### Problem
Your response should consist of every entry, unchanged.

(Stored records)
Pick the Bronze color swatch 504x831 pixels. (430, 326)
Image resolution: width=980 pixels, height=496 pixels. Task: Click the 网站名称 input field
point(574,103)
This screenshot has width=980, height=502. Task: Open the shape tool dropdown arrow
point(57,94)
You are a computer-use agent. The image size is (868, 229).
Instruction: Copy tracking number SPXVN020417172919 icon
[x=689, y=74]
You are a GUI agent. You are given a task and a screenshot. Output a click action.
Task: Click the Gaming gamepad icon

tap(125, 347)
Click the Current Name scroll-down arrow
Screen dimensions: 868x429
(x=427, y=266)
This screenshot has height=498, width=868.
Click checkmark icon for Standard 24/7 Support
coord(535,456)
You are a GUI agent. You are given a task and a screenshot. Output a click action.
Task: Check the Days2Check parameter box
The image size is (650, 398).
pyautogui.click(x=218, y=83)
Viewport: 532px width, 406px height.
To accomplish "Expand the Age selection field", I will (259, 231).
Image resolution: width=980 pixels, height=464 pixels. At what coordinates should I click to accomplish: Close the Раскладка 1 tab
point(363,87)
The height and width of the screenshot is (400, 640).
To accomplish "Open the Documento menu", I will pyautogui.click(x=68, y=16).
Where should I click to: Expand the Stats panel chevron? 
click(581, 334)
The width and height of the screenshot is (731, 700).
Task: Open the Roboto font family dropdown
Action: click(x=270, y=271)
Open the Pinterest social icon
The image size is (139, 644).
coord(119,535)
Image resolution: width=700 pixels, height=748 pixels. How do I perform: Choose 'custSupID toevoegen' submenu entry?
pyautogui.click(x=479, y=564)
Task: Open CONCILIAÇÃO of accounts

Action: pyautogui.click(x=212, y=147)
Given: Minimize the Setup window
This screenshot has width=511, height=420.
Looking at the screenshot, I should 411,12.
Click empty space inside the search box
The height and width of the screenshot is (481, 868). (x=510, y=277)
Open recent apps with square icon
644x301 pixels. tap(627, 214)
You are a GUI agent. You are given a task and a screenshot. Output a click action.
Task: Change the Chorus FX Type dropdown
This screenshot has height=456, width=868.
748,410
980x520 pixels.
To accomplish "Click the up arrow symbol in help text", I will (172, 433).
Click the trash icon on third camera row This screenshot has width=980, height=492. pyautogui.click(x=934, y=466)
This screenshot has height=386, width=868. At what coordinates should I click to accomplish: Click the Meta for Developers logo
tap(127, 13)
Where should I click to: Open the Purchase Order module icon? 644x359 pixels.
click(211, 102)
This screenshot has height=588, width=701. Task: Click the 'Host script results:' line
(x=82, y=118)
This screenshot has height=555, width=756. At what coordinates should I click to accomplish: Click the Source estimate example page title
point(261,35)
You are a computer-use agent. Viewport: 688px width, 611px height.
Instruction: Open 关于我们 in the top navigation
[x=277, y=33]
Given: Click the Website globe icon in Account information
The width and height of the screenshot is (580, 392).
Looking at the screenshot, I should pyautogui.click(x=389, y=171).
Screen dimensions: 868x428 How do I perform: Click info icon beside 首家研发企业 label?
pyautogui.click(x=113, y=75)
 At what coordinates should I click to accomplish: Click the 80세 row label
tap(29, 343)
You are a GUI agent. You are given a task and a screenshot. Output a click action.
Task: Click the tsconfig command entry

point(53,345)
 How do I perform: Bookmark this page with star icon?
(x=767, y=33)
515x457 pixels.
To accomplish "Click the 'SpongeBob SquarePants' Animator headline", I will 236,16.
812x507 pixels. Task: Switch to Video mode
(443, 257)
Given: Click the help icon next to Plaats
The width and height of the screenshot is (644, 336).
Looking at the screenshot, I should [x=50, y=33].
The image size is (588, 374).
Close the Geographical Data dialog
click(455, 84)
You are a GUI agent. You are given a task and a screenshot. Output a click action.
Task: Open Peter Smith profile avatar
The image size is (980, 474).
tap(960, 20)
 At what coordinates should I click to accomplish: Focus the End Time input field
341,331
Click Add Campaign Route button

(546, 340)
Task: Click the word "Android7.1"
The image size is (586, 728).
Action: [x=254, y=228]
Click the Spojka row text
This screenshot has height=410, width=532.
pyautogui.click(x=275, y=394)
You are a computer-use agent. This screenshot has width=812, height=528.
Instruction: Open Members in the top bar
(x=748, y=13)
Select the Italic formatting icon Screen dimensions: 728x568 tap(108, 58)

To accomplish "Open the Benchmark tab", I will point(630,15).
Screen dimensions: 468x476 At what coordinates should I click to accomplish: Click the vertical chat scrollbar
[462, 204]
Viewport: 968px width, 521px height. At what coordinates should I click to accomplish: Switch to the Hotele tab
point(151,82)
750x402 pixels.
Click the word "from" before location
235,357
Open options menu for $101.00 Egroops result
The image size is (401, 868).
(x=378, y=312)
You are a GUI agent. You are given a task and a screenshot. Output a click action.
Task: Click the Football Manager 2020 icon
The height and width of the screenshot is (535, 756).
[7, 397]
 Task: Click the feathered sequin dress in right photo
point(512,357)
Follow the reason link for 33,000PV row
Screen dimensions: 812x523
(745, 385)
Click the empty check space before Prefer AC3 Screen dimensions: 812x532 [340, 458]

### Your solution
Pick the Bronze color swatch 504x831 pixels. (430, 326)
Image resolution: width=980 pixels, height=496 pixels. Task: Click the 网站名称 input field
point(574,103)
This screenshot has width=980, height=502. Task: Open the shape tool dropdown arrow
point(57,94)
You are a computer-use agent. The image size is (868, 229).
Instruction: Copy tracking number SPXVN020417172919 icon
[x=689, y=74]
You are a GUI agent. You are given a task and a screenshot. Output a click action.
Task: Click the Gaming gamepad icon

tap(125, 347)
Click the Current Name scroll-down arrow
Screen dimensions: 868x429
(x=427, y=266)
This screenshot has height=498, width=868.
Click checkmark icon for Standard 24/7 Support
coord(535,456)
You are a GUI agent. You are given a task and a screenshot. Output a click action.
Task: Check the Days2Check parameter box
The image size is (650, 398).
pyautogui.click(x=218, y=83)
Viewport: 532px width, 406px height.
To accomplish "Expand the Age selection field", I will (259, 231).
Image resolution: width=980 pixels, height=464 pixels. At what coordinates should I click to accomplish: Close the Раскладка 1 tab
point(363,87)
The height and width of the screenshot is (400, 640).
To accomplish "Open the Documento menu", I will pyautogui.click(x=68, y=16).
Where should I click to: Expand the Stats panel chevron? 
click(581, 334)
The width and height of the screenshot is (731, 700).
Task: Open the Roboto font family dropdown
Action: click(x=270, y=271)
Open the Pinterest social icon
The image size is (139, 644).
coord(119,535)
Image resolution: width=700 pixels, height=748 pixels. How do I perform: Choose 'custSupID toevoegen' submenu entry?
pyautogui.click(x=479, y=564)
Task: Open CONCILIAÇÃO of accounts

Action: pyautogui.click(x=212, y=147)
Given: Minimize the Setup window
This screenshot has width=511, height=420.
Looking at the screenshot, I should 411,12.
Click empty space inside the search box
The height and width of the screenshot is (481, 868). (x=510, y=277)
Open recent apps with square icon
644x301 pixels. tap(627, 214)
You are a GUI agent. You are given a task and a screenshot. Output a click action.
Task: Change the Chorus FX Type dropdown
This screenshot has height=456, width=868.
748,410
980x520 pixels.
To accomplish "Click the up arrow symbol in help text", I will (172, 433).
Click the trash icon on third camera row This screenshot has width=980, height=492. pyautogui.click(x=934, y=466)
This screenshot has height=386, width=868. At what coordinates should I click to accomplish: Click the Meta for Developers logo
tap(127, 13)
Where should I click to: Open the Purchase Order module icon? 644x359 pixels.
click(211, 102)
This screenshot has height=588, width=701. Task: Click the 'Host script results:' line
(x=82, y=118)
This screenshot has height=555, width=756. At what coordinates should I click to accomplish: Click the Source estimate example page title
point(261,35)
You are a computer-use agent. Viewport: 688px width, 611px height.
Instruction: Open 关于我们 in the top navigation
[x=277, y=33]
Given: Click the Website globe icon in Account information
The width and height of the screenshot is (580, 392).
Looking at the screenshot, I should pyautogui.click(x=389, y=171).
Screen dimensions: 868x428 How do I perform: Click info icon beside 首家研发企业 label?
pyautogui.click(x=113, y=75)
 At what coordinates should I click to accomplish: Click the 80세 row label
tap(29, 343)
You are a GUI agent. You are given a task and a screenshot. Output a click action.
Task: Click the tsconfig command entry

point(53,345)
 How do I perform: Bookmark this page with star icon?
(x=767, y=33)
515x457 pixels.
To accomplish "Click the 'SpongeBob SquarePants' Animator headline", I will 236,16.
812x507 pixels. Task: Switch to Video mode
(443, 257)
Given: Click the help icon next to Plaats
The width and height of the screenshot is (644, 336).
Looking at the screenshot, I should [x=50, y=33].
The image size is (588, 374).
Close the Geographical Data dialog
click(455, 84)
You are a GUI agent. You are given a task and a screenshot. Output a click action.
Task: Open Peter Smith profile avatar
The image size is (980, 474).
tap(960, 20)
 At what coordinates should I click to accomplish: Focus the End Time input field
341,331
Click Add Campaign Route button

(546, 340)
Task: Click the word "Android7.1"
The image size is (586, 728).
Action: [x=254, y=228]
Click the Spojka row text
This screenshot has height=410, width=532.
pyautogui.click(x=275, y=394)
You are a computer-use agent. This screenshot has width=812, height=528.
Instruction: Open Members in the top bar
(x=748, y=13)
Select the Italic formatting icon Screen dimensions: 728x568 tap(108, 58)

To accomplish "Open the Benchmark tab", I will point(630,15).
Screen dimensions: 468x476 At what coordinates should I click to accomplish: Click the vertical chat scrollbar
[462, 204]
Viewport: 968px width, 521px height. At what coordinates should I click to accomplish: Switch to the Hotele tab
point(151,82)
750x402 pixels.
Click the word "from" before location
235,357
Open options menu for $101.00 Egroops result
The image size is (401, 868).
(x=378, y=312)
You are a GUI agent. You are given a task and a screenshot. Output a click action.
Task: Click the Football Manager 2020 icon
The height and width of the screenshot is (535, 756).
[7, 397]
 Task: Click the feathered sequin dress in right photo
point(512,357)
Follow the reason link for 33,000PV row
Screen dimensions: 812x523
(745, 385)
Click the empty check space before Prefer AC3 Screen dimensions: 812x532 [340, 458]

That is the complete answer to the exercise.